On the other hand you want to appeal to people who aren’t themselves political machines with their minds made up about all the problems of the world (or, in other words, the 99.9 per cent of the universe at present), otherwise why write a novel? A novel needs to move people, to confront them, to take them places they don’t really want to go and this isn’t exactly a question of sides per se. And even for the ‘converted’ you hope to capture positions and sensibilities in a new way, in another light. Even people who are incredibly politically invested recognise the need to relate to people, movements and things beyond their own ranks.

Because if you just write a statement of principles about how the system ought to work, or a series of points about why it doesn’t or why it is exploitative or oppressive or unequal, you haven’t written a piece of fiction, you’ve written a program for a political organisation.

So I wouldn’t worry about trying to have balance, or ‘both sides’ in your work so long as the side of the story you are telling is imaginative, engaged, multi-faceted and has depth. It needs to work in the structure of fiction. Sometimes things are clarified not by ‘balance’ or so called ‘objectivity’ but by making the case for something strongly, by arguing hard for it. But a novel is not an argument, or not only an argument, it is also observation, creativity, emotion, character, mood, fear, hunger…

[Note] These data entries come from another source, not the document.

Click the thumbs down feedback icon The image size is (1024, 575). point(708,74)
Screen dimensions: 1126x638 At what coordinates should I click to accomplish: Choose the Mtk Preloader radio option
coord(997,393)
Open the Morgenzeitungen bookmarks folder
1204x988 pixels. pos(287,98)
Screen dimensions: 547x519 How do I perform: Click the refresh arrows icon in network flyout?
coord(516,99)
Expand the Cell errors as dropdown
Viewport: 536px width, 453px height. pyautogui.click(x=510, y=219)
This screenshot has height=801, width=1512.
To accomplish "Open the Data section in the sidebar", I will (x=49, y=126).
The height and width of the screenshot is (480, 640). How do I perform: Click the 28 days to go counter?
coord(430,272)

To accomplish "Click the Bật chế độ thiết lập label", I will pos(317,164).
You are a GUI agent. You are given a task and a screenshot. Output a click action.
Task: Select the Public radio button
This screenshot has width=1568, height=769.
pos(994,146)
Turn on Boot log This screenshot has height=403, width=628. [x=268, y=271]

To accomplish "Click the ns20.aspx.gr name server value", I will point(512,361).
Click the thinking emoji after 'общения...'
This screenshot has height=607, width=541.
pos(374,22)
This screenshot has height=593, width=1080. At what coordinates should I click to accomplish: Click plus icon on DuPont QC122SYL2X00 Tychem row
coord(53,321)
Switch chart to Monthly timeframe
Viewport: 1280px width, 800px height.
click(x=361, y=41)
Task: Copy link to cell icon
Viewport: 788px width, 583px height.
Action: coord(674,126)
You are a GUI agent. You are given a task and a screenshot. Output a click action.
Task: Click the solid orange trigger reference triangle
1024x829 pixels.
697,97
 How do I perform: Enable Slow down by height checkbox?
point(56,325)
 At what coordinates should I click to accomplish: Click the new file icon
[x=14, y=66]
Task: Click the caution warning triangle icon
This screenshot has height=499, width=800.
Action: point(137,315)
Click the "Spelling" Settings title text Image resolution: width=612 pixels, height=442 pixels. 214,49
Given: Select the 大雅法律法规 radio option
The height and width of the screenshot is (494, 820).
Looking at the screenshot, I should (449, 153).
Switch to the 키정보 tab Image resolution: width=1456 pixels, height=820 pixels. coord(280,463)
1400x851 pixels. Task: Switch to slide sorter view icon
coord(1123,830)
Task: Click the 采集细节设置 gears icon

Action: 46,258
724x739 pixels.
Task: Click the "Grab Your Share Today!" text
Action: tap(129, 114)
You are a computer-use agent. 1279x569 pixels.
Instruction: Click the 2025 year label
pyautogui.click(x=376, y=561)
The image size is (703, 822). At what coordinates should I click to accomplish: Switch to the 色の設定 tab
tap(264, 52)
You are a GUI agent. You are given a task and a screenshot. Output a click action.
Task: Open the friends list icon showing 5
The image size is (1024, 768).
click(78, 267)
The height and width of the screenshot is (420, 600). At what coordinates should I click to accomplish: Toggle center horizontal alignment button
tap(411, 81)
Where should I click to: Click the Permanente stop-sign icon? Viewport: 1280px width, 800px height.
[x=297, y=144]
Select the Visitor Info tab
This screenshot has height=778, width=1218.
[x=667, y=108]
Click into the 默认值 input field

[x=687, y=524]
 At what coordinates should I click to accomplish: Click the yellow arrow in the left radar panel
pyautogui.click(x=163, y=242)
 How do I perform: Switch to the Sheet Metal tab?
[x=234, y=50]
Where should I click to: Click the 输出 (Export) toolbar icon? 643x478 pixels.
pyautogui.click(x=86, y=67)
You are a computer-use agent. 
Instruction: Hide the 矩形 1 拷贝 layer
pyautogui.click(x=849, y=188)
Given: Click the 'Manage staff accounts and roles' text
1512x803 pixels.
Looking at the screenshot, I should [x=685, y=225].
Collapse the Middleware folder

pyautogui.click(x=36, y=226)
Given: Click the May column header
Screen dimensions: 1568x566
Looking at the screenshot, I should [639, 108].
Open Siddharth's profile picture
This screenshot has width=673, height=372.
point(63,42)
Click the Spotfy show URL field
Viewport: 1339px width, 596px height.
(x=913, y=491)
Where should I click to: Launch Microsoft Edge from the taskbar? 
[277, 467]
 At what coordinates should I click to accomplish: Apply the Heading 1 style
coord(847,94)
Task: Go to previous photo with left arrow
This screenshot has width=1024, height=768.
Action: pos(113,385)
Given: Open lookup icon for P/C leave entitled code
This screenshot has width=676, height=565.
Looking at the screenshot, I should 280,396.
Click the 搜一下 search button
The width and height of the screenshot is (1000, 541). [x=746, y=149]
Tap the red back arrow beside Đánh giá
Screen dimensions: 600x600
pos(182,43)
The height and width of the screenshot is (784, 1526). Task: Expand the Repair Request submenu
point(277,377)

Left-wing authors, like any authors, still need to learn craft, control, mechanics of writing, even if they do so with a healthy dose of critical thinking. A great message poorly rendered is not enough.

All this should prompt the question of whether you want to write a novel at all. After all there are forms like creative non-fiction or even journalism that might offer more opportunities to emerging writers who want to speak out about the system.

Do you have any other words of advice for emerging political writers?

Read all the time and read very widely. I mean it – read everything!

Get involved in campaigns because these, more than novels, can change the world. Learn about activism and politics – become a political person if you aren’t already (you probably are!)

Acknowledge that you don’t know it all yet. (That would be advice I would give to my younger self who was so polemical and incensed that I often did not know the arguments of my enemies or even, if they weren’t what I deemed “Left wing enough”, friends, your fellow travellers. No doubt most emerging Left-wing authors know better than I did.) I still know very little so I’m not sure what equips me to give this advice…

Be honest in your writing and be honest with yourself. “No tricks” as the famous catchphrase goes.

Even if you know many of the left-wing theorists ended up on the wrong side of the barricades, or far from the barricades altogether, have a grasp of contemporary Marxist and Feminist cultural studies/literary theory, which helps frame debates about political writing, culture and the role of literature that can enrich your perspective of what it is, exactly, you are trying to do.

Find a network of like-minded people, whether that be a writing group/workshop or trusted readers who can give you fair criticism. Think about what you like and what is effective in the work of authors you admire.

Watch television. Some of the most layered and confronting political writing is happening in TV: think of The Wire, Mad Men, Breaking Bad. In one sense or another all of these are about gender, class, ethnicity, power, the legal system, corruption, the role of the police, the education system and ideology.

Read in the tradition that has come before you. Dig out the novels by political activists and the novels that do what you are trying to do (political or none).